### GIVEN REQUEST
Update everything from the line containing "Where should I" down to the line containing "[x=82, y=379]" in the records below by replacing "Xbox" with "PlayStation", keeping all else unchanged, and leave the pictures out of your answer.

### MATERIAL FOR THIS EXERCISE
** Start **

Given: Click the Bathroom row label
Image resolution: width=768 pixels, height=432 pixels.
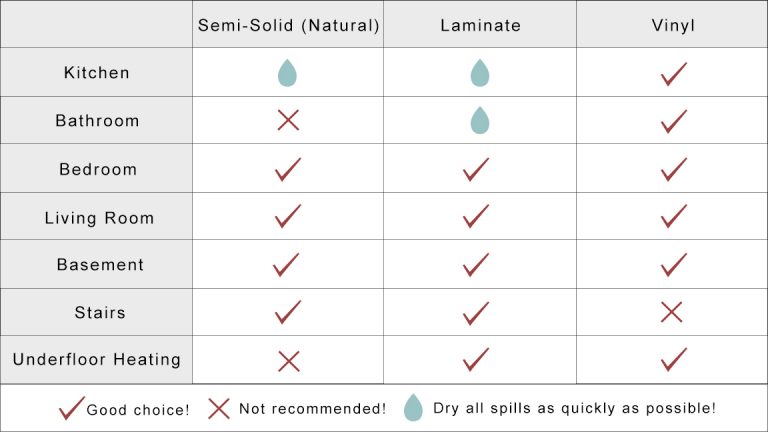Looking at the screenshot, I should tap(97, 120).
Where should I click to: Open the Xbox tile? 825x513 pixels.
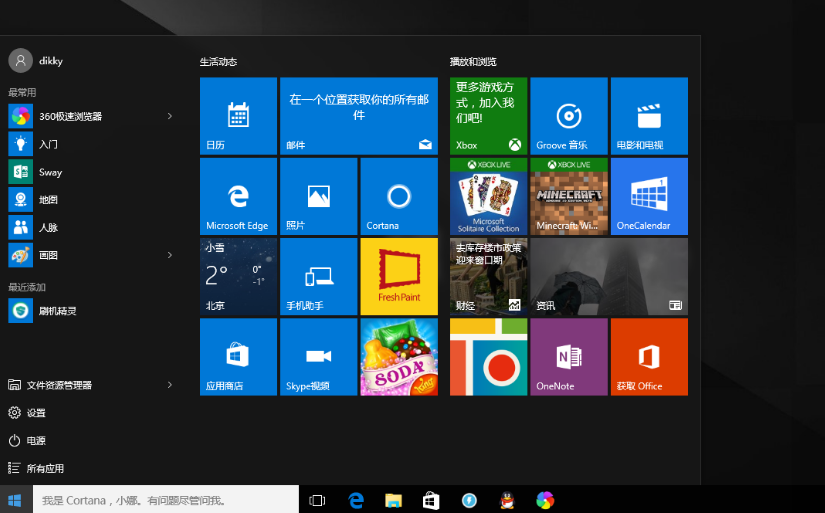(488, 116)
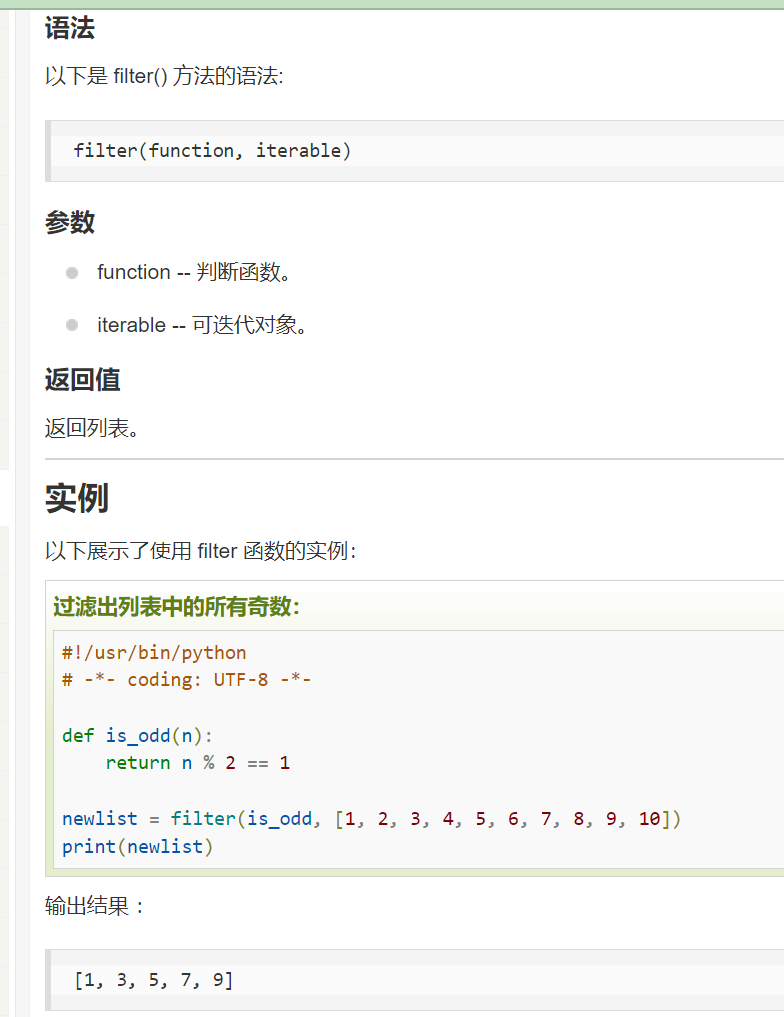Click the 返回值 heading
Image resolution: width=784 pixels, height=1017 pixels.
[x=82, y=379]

** End **
** Start **

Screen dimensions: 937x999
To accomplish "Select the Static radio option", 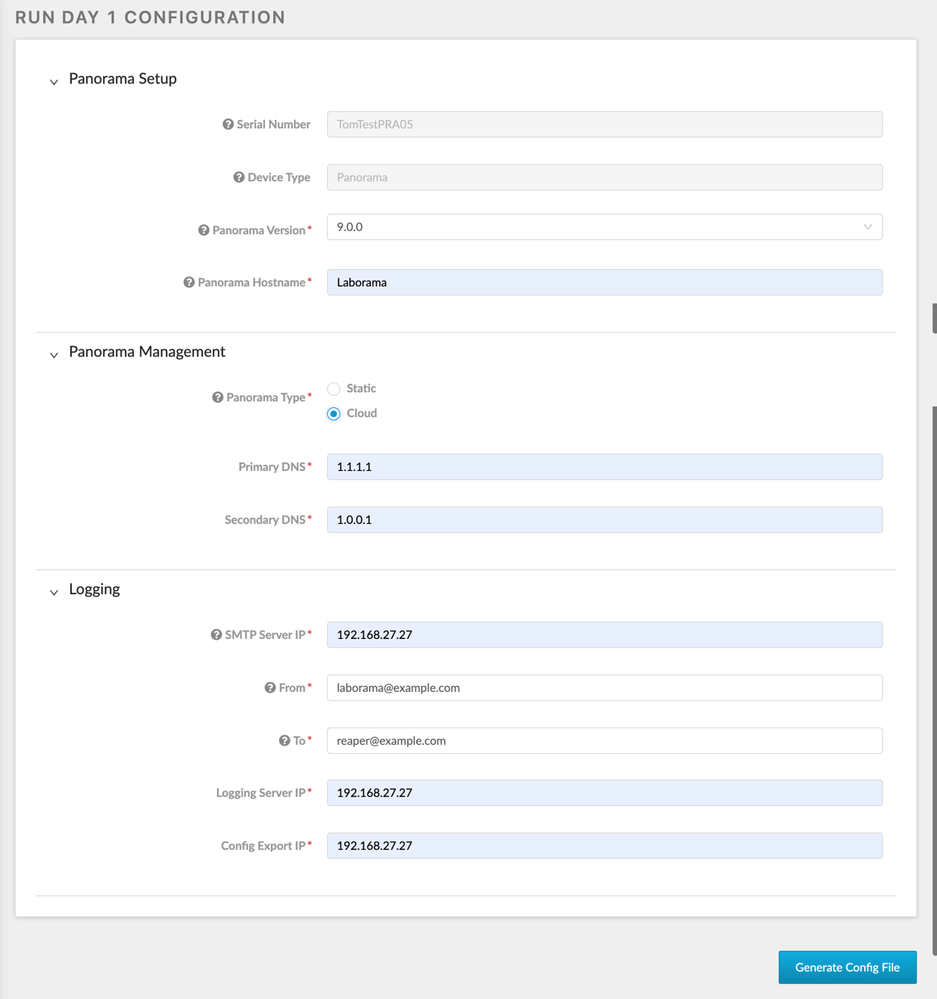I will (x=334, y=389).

** End **

### COMPLETE ANSWER
Where should I click to: Open the PlayStation tile? 825x513 pixels.
(488, 116)
Click the 返回值 heading
Image resolution: width=784 pixels, height=1017 pixels.
[x=82, y=379]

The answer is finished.